- **REQUIRED WORK**:
Show all lines containing "computer" from the data below.

- **SOURCE INFORMATION**:
####

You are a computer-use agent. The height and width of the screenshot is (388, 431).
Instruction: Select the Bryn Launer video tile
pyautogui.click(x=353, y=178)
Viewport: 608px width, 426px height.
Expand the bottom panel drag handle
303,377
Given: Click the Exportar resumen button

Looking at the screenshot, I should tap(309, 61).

####

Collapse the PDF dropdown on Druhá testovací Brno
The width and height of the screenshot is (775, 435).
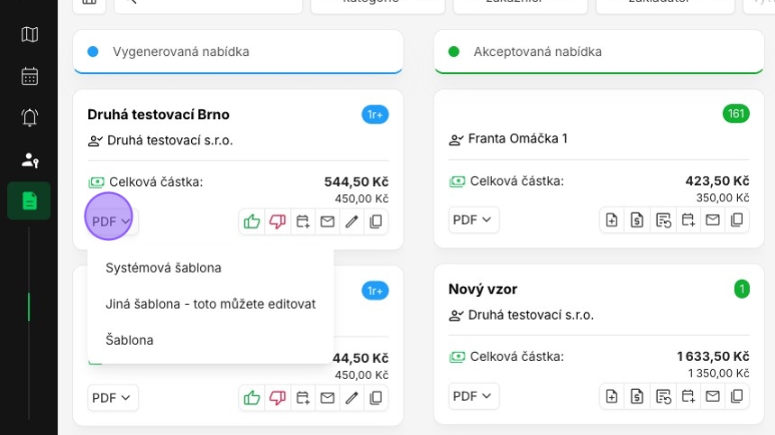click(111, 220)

####

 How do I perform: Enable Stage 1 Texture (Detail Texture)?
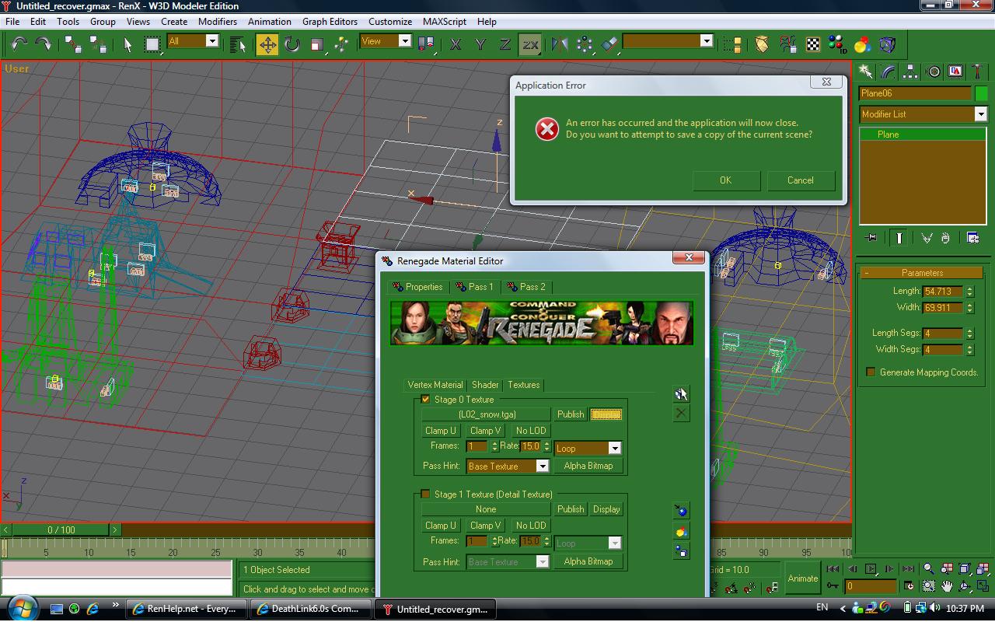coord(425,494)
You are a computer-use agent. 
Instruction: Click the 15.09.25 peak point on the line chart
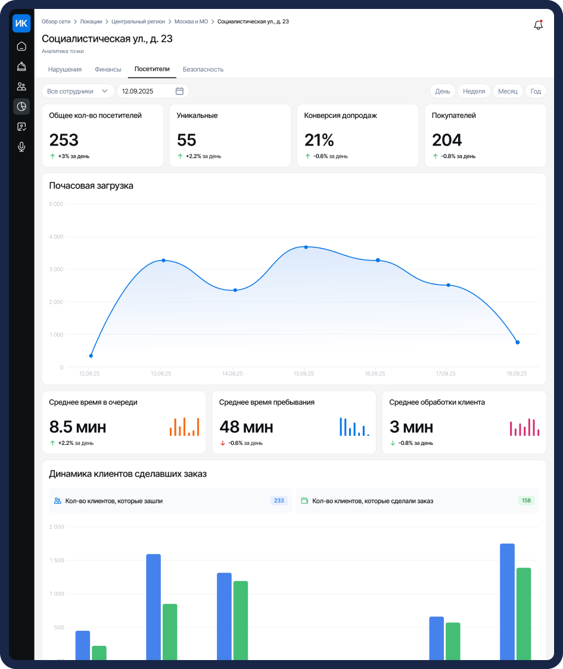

####

- **OUTPUT OF THE EXERCISE**:
You are a computer-use agent. The height and width of the screenshot is (388, 431).
You are a computer-use agent. 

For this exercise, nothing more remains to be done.